Heterotopia are organized structures consisting of mixed cellular and neuronal elements arranged in a clear architectural pattern inappropriate to the considered tissue. Heterotopia are observed in the cerebral cortex and the cerebellum as a feature of many neurological disorders yet the we know little about the mechanisms driving their formation. We have analyzed a substantial number of Dandy Walker malformation (DWM) human fetal cerebella and found that a significant number of cases contain heterotopia. DWM is the most common structural birth defect of the human cerebellum and is characterized by an enlarged posterior fossa, enlarged fourth ventricle, and cerebellar vermis hypoplasia. A subset of cases are caused by loss of FOXC1, a transcription factor expressed in the mesenchyme during development. Our group has previously shown that loss of FOXC1 in mice causes loss of the mesenchyme-secreted factor SDF1alpha. Further, loss of SDF1alpha is sufficient to cause cerebellar heterotopia. This emphasizes the importance of mesenchymal signaling in the maintenance and development of the clear laminar architecture of the mature cerebellum. We hypothesized that granule neuronal progenitors (GCPs) are the primary cellular target of SDF1alpha mesenchymal signaling and therefore the main cell type causing heterotopia formation. To test our hypothesis, we excised the receptor for SDF1alpha from just GCPs in mice. Our findings show that loss of SDF1alpha in GCPs causes them to prematurely migrate into the developing cerebellar anlage and also caused other cerebellar cell types to form structured heterotopia. We observed defects in cerebellar foliation in the treatment group. Our data emphasizes the importance of SDF1-alpha dependent mesenchymal signaling in cerebellar development and identifies heterotopia as a new phenotype in DWM.
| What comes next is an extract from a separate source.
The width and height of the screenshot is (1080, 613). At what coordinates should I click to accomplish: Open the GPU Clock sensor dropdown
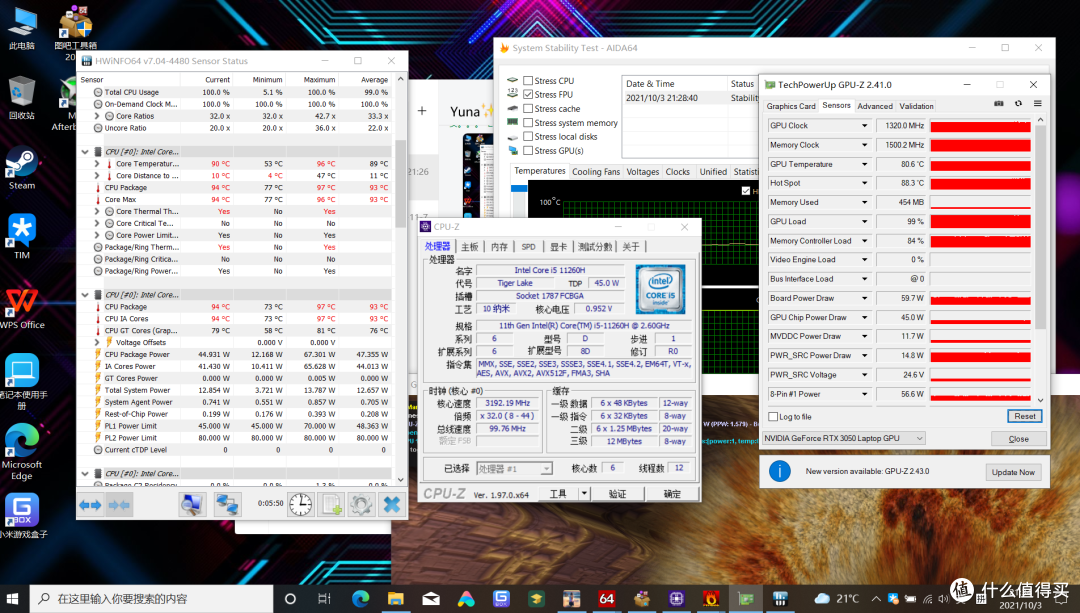click(865, 126)
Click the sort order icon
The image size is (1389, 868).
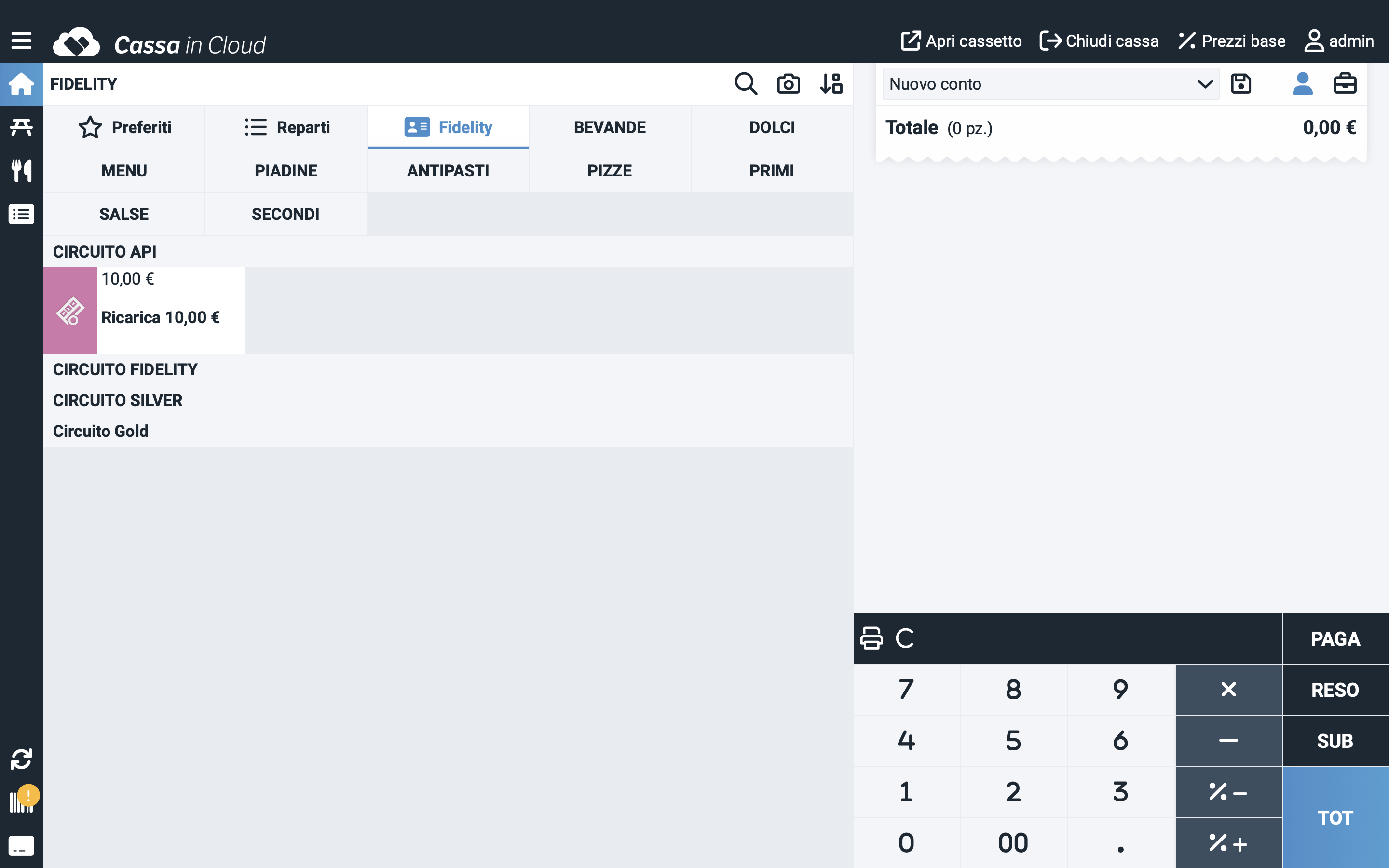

Dandy Walker malformation (DWM) is the most common human cerebellar malformation, affecting 1 in every 3000 live births. DWM is an imaging diagnosis that is characterized by three features: cerebellar vermis hypoplasia, an enlarged posterior fossa, and an enlarged fourth ventricle. Although recent advances in neuroimaging have improved diagnosis of DWM, virtually nothing is known about the cellular and histological defects that lead to DWM. One major reason is that little human specific data is available describing the histology of normal and abnormal human fetal cerebellar development. Currently, there is limited published fetal pathology of DWM. There is no comparative analysis available and most studies are confounded by lack of molecular confirmations of diagnoses. We have carried out the first comprehensive histo-pathological analysis of human DWM. Such histo-pathological analysis, that I specifically was responsible for completing, included measuring the length and cell density of certain regions of the developing cerebellum in the 36 DWM cases, such as the external granule layer and the rhombic lip. Our results indicate a significant reduction in size and area of neuronal progenitor zones in the developing human cerebellum. We also observe aberrations in the developmental trajectories of specific cell types like Purkinje cells, and progenitor zones like the rhombic lip. Through our analysis of the human fetal DW cerebellum, we begin to directly address the developmental pathology of human DWM beyond that of the mouse models that share similar pathology. We believe our studies will fundamentally improve our view and understanding of the biology of the human cerebellar development and give us insights on the developmental pathogenesis of DWM.